Discovery and systematic assessment of early biomarkers that predict progression to severe COVID-19 disease

BACKGROUND: The clinical course of COVID-19 patients ranges from asymptomatic infection, via mild and moderate illness, to severe disease and even fatal outcome. Biomarkers which enable an early prediction of the severity of COVID-19 progression, would be enormously beneficial to guide patient care and early intervention prior to hospitalization. METHODS: Here we describe the identification of plasma protein biomarkers using an antibody microarray-based approach in order to predict a severe cause of a COVID-19 disease already in an early phase of SARS-CoV-2 infection. To this end, plasma samples from two independent cohorts were analyzed by antibody microarrays targeting up to 998 different proteins. RESULTS: In total, we identified 11 promising protein biomarker candidates to predict disease severity during an early phase of COVID-19 infection coherently in both analyzed cohorts. A set of four (S100A8/A9, TSP1, FINC, IFNL1), and two sets of three proteins (S100A8/A9, TSP1, ERBB2 and S100A8/A9, TSP1, IFNL1) were selected using machine learning as multimarker panels with sufficient accuracy for the implementation in a prognostic test.
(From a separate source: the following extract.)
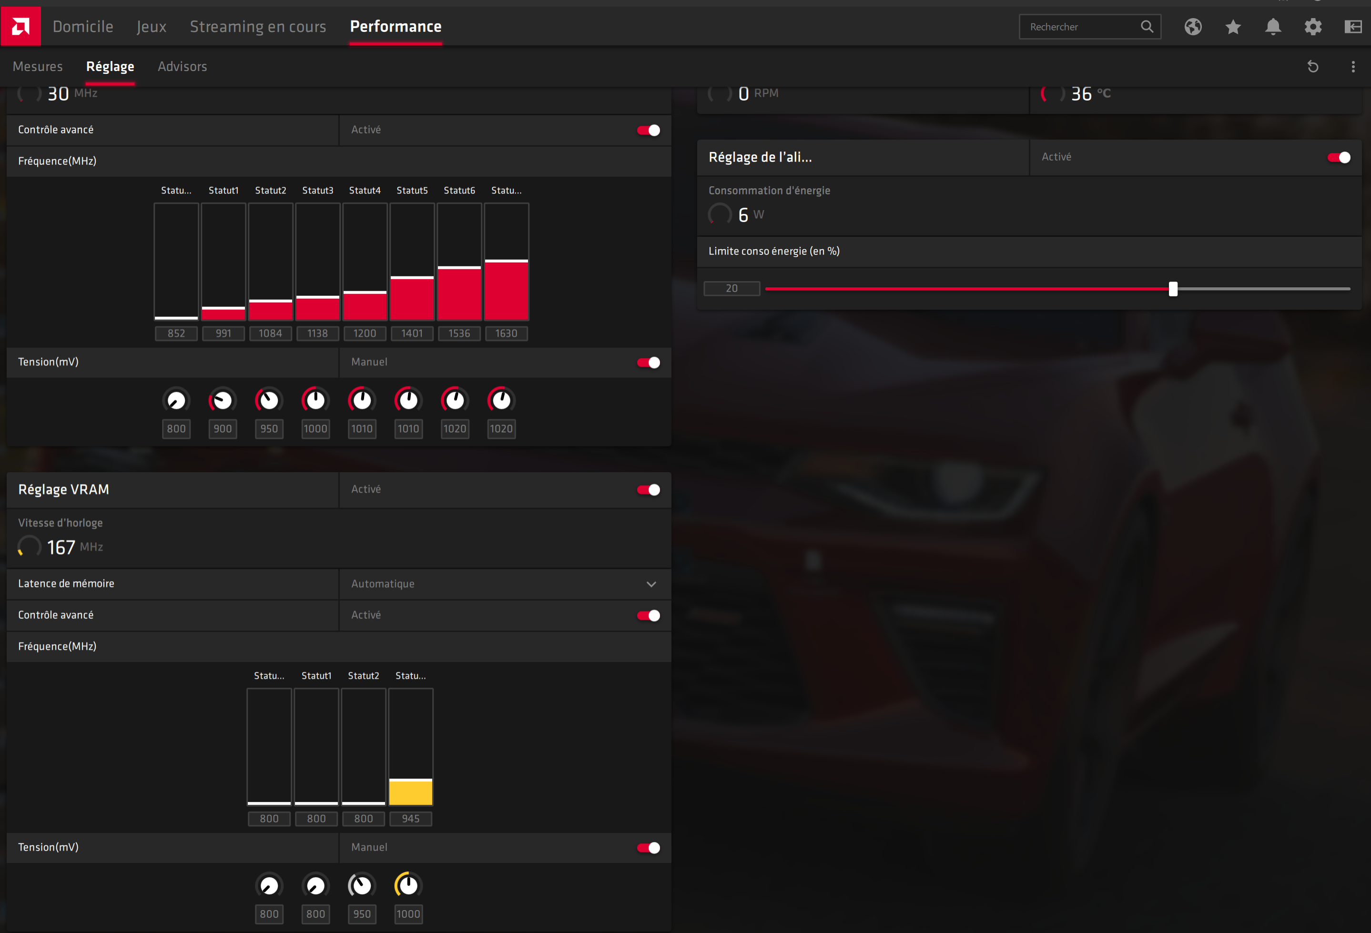Toggle the Réglage de l'alimentation switch
Viewport: 1371px width, 933px height.
click(x=1339, y=157)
CONCLUSIONS: Using these biomarkers, patients at high risk of developing a severe or critical disease may be selected for treatment with specialized therapeutic options such as neutralizing antibodies or antivirals. Early therapy through early stratification may not only have a positive impact on the outcome of individual COVID-19 patients but could additionally prevent hospitals from being overwhelmed in potential future pandemic situations.